▶ _Requirement_: Could you rescale the lines that begin at the one containing "Go to Homepage (248, 295)" and end after the one containing "Sitemap (188, 514)", and give only those? Write each of them out again in full, with every click coordinate in the answers multiplied by 1.9 and rounded to a whole number, halves rounding up.

▶ _Material_:
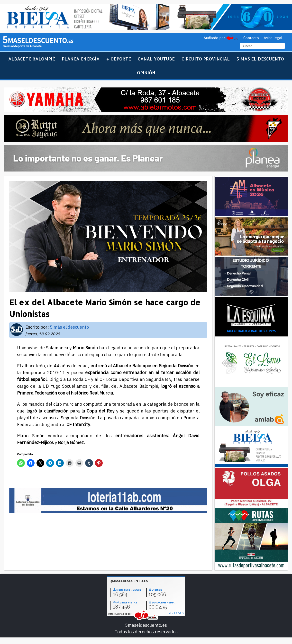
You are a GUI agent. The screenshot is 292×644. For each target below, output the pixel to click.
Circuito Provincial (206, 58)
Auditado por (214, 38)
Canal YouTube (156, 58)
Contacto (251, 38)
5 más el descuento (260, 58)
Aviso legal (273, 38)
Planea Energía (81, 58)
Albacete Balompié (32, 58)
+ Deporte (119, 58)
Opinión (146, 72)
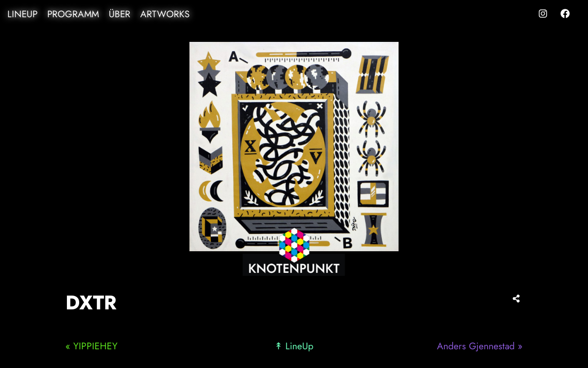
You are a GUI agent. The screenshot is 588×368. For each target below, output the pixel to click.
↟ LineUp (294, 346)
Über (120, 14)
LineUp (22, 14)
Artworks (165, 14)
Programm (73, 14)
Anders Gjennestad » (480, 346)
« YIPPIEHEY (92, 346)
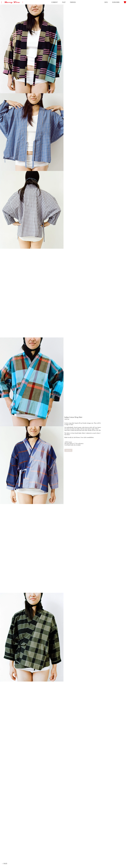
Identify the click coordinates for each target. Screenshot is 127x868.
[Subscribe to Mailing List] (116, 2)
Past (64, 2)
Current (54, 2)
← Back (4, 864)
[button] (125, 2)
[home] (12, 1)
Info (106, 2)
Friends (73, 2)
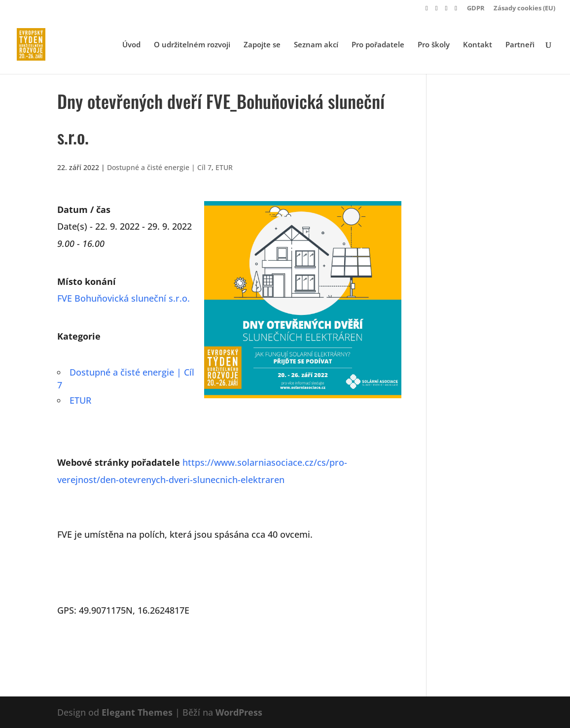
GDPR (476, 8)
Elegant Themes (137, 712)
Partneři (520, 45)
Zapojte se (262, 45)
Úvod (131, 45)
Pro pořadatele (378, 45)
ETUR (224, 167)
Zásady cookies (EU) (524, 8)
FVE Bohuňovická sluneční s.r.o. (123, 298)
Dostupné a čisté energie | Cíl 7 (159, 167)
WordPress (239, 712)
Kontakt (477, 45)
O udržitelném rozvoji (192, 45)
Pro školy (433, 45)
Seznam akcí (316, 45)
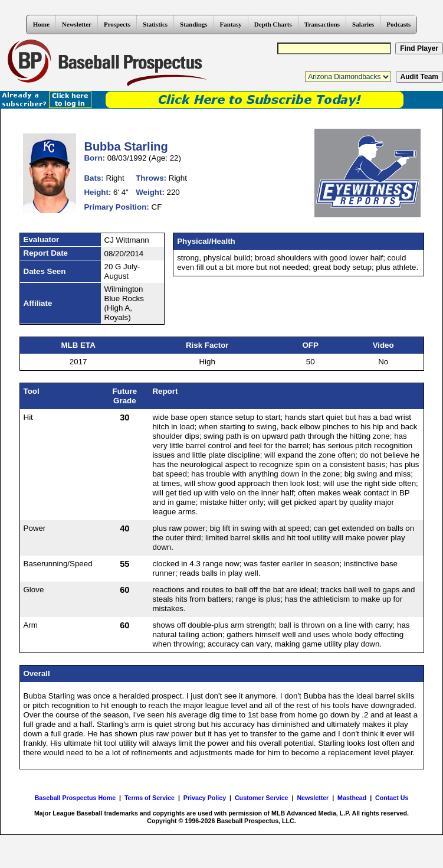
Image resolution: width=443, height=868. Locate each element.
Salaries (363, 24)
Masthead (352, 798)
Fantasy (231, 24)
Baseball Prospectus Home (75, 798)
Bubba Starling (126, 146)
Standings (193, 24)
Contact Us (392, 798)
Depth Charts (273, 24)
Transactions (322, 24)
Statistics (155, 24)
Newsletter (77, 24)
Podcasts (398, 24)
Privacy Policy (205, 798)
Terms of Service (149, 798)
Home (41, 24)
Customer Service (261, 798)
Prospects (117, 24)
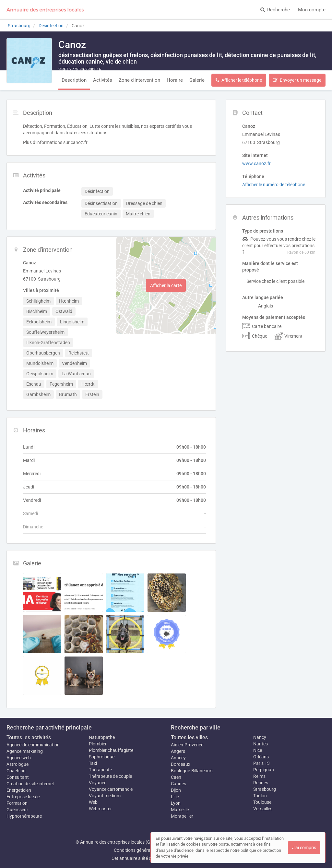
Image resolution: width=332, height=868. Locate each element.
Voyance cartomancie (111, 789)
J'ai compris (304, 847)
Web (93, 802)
* * *
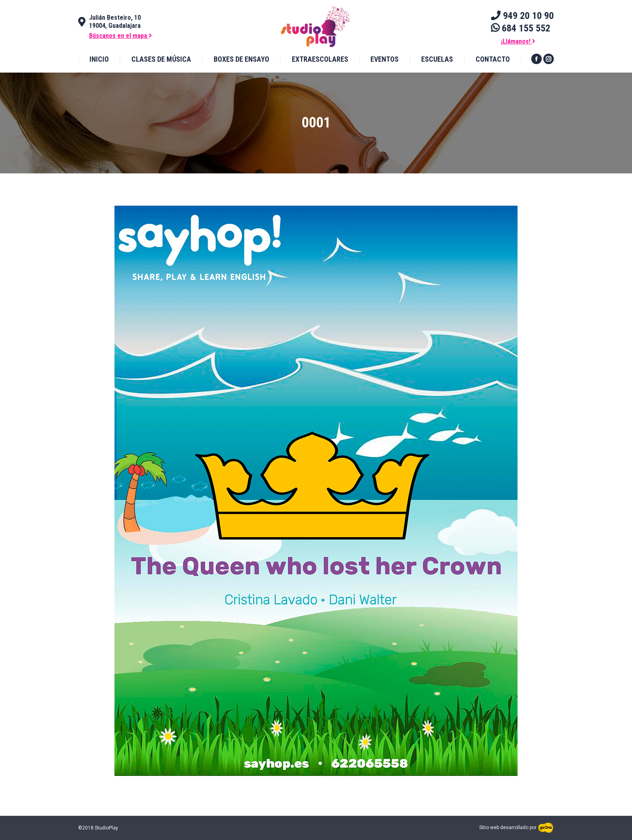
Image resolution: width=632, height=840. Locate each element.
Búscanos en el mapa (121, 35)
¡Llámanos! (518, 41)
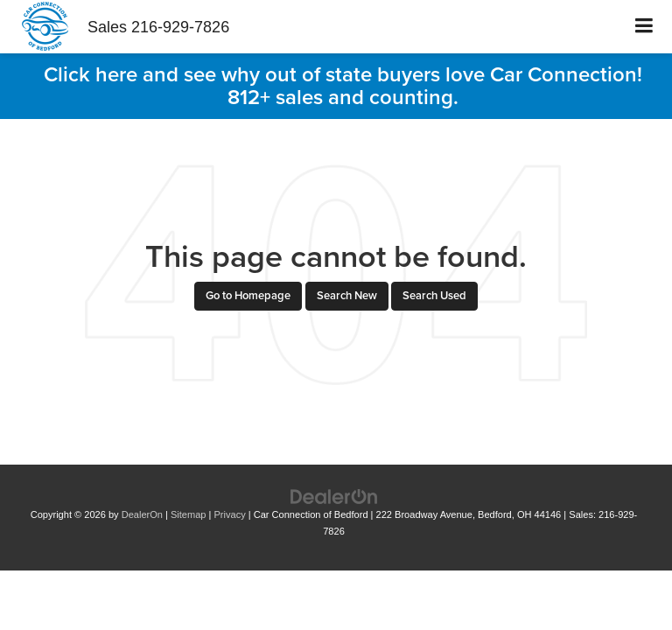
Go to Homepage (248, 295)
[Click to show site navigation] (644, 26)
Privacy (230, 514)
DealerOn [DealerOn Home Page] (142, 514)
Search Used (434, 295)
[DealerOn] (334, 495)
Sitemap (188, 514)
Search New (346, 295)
...
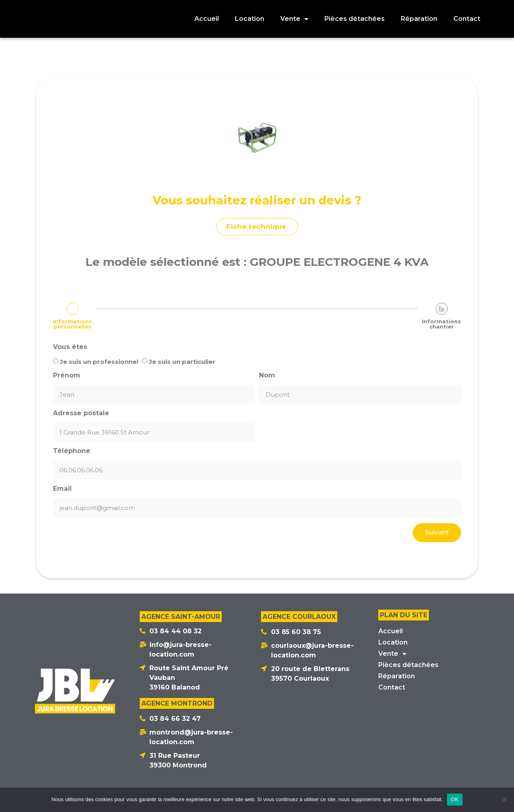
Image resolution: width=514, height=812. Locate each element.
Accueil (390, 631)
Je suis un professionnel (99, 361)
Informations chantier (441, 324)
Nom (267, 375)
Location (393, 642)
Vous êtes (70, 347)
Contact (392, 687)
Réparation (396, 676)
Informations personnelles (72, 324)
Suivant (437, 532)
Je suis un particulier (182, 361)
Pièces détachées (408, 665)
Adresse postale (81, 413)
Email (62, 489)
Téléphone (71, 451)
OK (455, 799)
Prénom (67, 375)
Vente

▶ _Task response_:
Go to Homepage (471, 561)
[Click to show site navigation] (1224, 49)
Privacy (437, 977)
DealerOn [DealerOn Home Page] (270, 977)
Search Used (825, 561)
[DealerOn] (635, 941)
Sitemap (357, 977)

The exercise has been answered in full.